Here’s the problem with “America First” – it’s for people who are unable to see the big picture.

The New York Times has laid out a stark picture: the dismantling of U.S.A.I.D. is expected to leave a devastating toil on the world. The following is the estimate of deaths – just for this year.

We’re talking about 3.3 million deaths from preventable causes:

  • 1.65 million from AIDS
  • 500,000 from lack of vaccines
  • 550,000 from lack of food aid
  • 290,000 from malaria
  • 310,000 from tuberculosis

That’s 3.3 million lives – not lost to bullets or bombs, but to hunger and diseases we already know how to fight.

Think about that.

Most of you reading this will feel shock over these 3.3 million preventable deaths – it’s the equivalent of wiping out Chicago. You feel devestated because deep down you know these are real human beings with families, hopes, and dreams – just born in different circumstances.

You can imagine how it would feel if your own child was one of the 500,000 who died without vaccines. You are heartbroken, not only over the idea of death, but over tthe slow death of starvation. You can also extract from this number the much, much higher number of people that may not die, but whose lives will be forever changed by the loss of their family and friends – all because of nothing more than human selfishness.

Then there are those of you who will feel nothing. You’ve walled off your capacity for empathy – viewing these deaths as abstract statistics happening to “others” in faraway places.

But even if you can’t even find sympathy for these people, you should feel fear.

History proves that mass suffering breeds instability. Today’s abandoned regions become tomorrow’s terrorist recruitment grounds, disease incubators, and climate disaster zones. Why do you think our aid to these countries started in the first place?

It seems to me that a lot of people think that the US helps other countries because of bleeding-heart liberal values But I, for one, am not naive enough to believe this. It would be wonderful to think that we sometimes do the right thing, just because it’s the right thing – but my intuition and experience says those situations are not common.

Just look how our government treats its own citizens. Most Americans are kept in a deliberate state of barely-getting-by – just comfortable enough not to revolt but stressed enough to keep grinding. We’re maintained like machines – given the minimum oil required to keep the gears turning. We’ve succumbed to enough Netflix and fast food to numb us, and have given up fighting for enough healthcare or housing security to thrive.

So it’s laughable to believe our government sends aid abroad out of kindness. Our overlords don’t even show empathy to their own citizens – why would they genuinely care about strangers across oceans? No, this aid is cold calculation. Unstable regions threaten supply chains. Dead consumers can’t buy products. Pandemics don’t check passports at borders. Desperate populations create migration crises that eventually affect stock prices.

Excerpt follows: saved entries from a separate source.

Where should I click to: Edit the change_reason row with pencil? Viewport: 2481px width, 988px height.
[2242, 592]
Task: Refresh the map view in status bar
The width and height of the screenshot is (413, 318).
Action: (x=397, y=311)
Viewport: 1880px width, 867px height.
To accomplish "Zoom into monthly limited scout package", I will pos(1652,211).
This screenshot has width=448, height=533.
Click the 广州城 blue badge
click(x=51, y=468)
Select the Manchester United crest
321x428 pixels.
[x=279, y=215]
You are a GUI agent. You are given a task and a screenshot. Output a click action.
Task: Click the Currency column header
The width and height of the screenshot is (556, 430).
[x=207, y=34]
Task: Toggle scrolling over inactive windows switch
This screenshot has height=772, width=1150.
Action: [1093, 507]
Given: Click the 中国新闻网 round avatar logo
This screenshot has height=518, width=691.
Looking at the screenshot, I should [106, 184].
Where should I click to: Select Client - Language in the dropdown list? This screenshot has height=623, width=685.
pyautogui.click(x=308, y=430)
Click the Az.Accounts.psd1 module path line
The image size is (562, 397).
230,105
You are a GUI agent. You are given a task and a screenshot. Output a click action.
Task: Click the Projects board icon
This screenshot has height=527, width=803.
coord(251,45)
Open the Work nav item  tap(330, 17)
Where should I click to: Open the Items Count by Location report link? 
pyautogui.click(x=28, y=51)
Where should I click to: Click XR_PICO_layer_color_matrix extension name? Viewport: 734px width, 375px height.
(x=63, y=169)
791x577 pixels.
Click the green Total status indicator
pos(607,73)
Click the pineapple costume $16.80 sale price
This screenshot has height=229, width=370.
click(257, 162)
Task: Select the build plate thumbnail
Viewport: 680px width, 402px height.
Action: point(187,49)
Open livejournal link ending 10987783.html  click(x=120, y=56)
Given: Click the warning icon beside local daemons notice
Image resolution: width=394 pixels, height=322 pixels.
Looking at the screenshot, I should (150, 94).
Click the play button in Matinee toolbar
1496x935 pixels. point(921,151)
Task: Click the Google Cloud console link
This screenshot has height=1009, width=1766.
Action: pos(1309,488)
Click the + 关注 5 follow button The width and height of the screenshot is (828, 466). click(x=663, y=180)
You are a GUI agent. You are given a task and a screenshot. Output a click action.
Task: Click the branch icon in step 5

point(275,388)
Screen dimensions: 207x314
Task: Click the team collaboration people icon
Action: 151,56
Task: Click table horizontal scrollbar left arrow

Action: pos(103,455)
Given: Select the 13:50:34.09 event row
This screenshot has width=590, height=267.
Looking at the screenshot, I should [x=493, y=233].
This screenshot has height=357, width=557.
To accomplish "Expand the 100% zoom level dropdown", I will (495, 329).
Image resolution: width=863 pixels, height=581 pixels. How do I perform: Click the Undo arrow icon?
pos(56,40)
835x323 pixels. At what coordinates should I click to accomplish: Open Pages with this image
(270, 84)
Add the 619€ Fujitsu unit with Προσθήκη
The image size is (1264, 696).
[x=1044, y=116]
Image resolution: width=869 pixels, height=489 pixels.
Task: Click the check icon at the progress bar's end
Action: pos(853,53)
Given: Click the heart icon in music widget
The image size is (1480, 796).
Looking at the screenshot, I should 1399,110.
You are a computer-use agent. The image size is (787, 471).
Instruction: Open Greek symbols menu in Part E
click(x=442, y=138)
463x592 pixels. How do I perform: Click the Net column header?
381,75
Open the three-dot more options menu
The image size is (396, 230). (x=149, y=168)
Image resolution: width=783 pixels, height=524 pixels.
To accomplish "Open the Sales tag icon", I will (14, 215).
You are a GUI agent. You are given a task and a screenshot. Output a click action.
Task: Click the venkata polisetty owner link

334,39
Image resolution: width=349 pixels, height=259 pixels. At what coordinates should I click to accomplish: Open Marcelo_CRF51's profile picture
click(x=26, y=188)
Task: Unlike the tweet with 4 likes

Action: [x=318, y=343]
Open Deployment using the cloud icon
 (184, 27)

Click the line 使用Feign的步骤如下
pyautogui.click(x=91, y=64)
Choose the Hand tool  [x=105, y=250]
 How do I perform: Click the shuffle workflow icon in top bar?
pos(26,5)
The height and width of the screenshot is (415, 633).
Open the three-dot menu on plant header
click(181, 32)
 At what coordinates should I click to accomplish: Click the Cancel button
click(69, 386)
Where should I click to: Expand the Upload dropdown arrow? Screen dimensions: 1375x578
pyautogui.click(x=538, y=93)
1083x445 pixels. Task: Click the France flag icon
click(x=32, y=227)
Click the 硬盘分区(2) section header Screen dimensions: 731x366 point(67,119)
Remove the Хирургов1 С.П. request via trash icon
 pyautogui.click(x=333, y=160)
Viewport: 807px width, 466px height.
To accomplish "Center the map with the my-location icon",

The aid the US government dispersed via USAID was its investment in maintaining the global economic structure that keeps the money flowing. The math is simple: spending billions on aid costs less than losing trillions when regions collapse. The decision to help others is made in situation rooms, not from the heart – calculated on spreadsheets that determine exactly how much suffering can be tolerated before it threatens the bottom line.​​​​​​​​​​​​​​​​

All this to say, if you don’t care about the loss of human life on the other side of the planet, your indifference won’t protect you when the consequences arrive at your doorstep.

Compassion aside, self-preservation alone should make these numbers terrifying to everyone.​​​​​​​​​​​​​​​​

Providing aid to tackle these issues costs far less than military action. The U.S. has spent trillions on wars – like in the Middle East – over years, yet for a fraction of that, aid could save millions of lives in just one year.

Here’s why this matters:

  • Aid is cheaper: Funding vaccines, food, and medicine is a drop in the bucket compared to the billions poured into tanks, jets, and troops.
  • Aid saves more lives: Those 3.3 million deaths aren’t hypothetical – they’re what happens without help. Military spending, on the other hand, often takes lives and leaves chaos behind.
  • Aid prevents bigger problems: Healthy, stable communities don’t spiral into conflict. By helping now, we avoid the need to fight later.

Some say military action is about security, but let’s be real – spending billions to bomb a problem doesn’t fix its roots. Aid addresses poverty, sickness, and desperation. It’s not just kinder – it’s smarter. Why fight a war you could prevent for less?

Helping people in war-torn and poor areas isn’t just as cost-effective as fighting them – it’s more cost-effective, and it saves way more lives. The numbers don’t lie: 3.3 million people could be alive with aid, or gone without it.

And it’s hard to not be disgusted by the fact that these lives will be lost due to the truly disgusting behavior of two of the richest white men on the planet.